Font Size:

Roman remains concealed in his hiding spot, but his voice crackles through our earpieces every few minutes with an update.

“Perimeter secure.”

“No movement detected.”

“Clover, you’re going to see Johnson at your two o’clock in about thirty feet. Don’t react. He’s one of ours.”

Sure enough, there’s a man in tactical gear partially concealed behind a tree. He doesn’t move as we pass, but I feelhis presence. Feel the weight of a rifle barrel tracking us, and I’m thankful that Roman had the wherewithal to warn her.

Fuck, I needed the warning too. I’ve never felt so ill-prepared for a mission in my entire goddamn career.

The only mission that truly matters.

Get your shit together, Stone.

Having visuals on our men should make me feel safer, but it doesn’t. If anything, it brings our reality into stark, terrifying color.

“You’re approaching the break point,” Roman says in my earpiece. “Thirty minutes and counting.”

The break point is where I’m supposed to leave Clover, but it might actually be where I lose my mind.

How am I supposed to let her walk into a potential ambush all alone?
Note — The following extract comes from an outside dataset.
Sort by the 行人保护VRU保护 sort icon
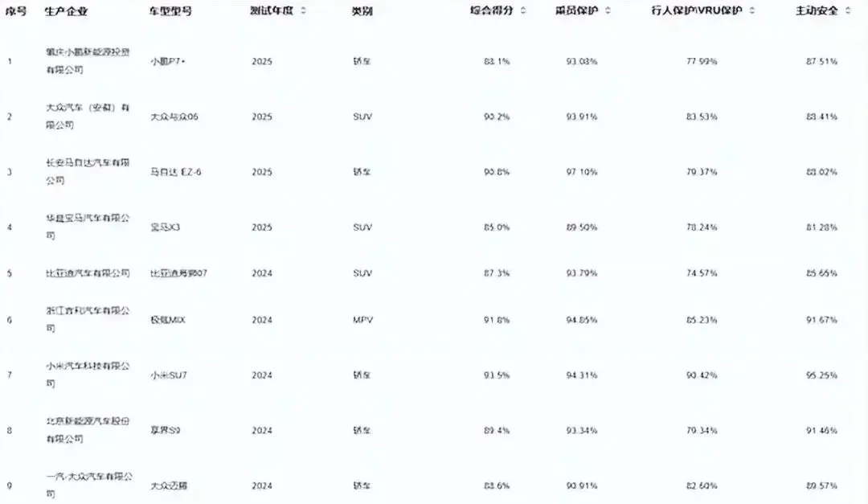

Sterling and Chase move into the trees on opposite sides of the clearing. Chief positions himself behind a fallen log that gives him a clear sightline to the tree. Grant stays with us, but far enough back that he isn’t immediately visible.

Pulling out binoculars from my cargo pocket, I scan the clearing, our tree, the space around it.

It’s exactly the same as it was two days ago. Massive. Ancient. The Y split clearly visible even in the dark. If I squint, I’m sure I can make out our initials carved into the bark—a promise we made when we were too young to understand what promises cost.

“Positions,” Grant says quietly, but I can’t quite get myself to move because it means leaving her alone, unprotected, exactly as we’ve so meticulously planned to do.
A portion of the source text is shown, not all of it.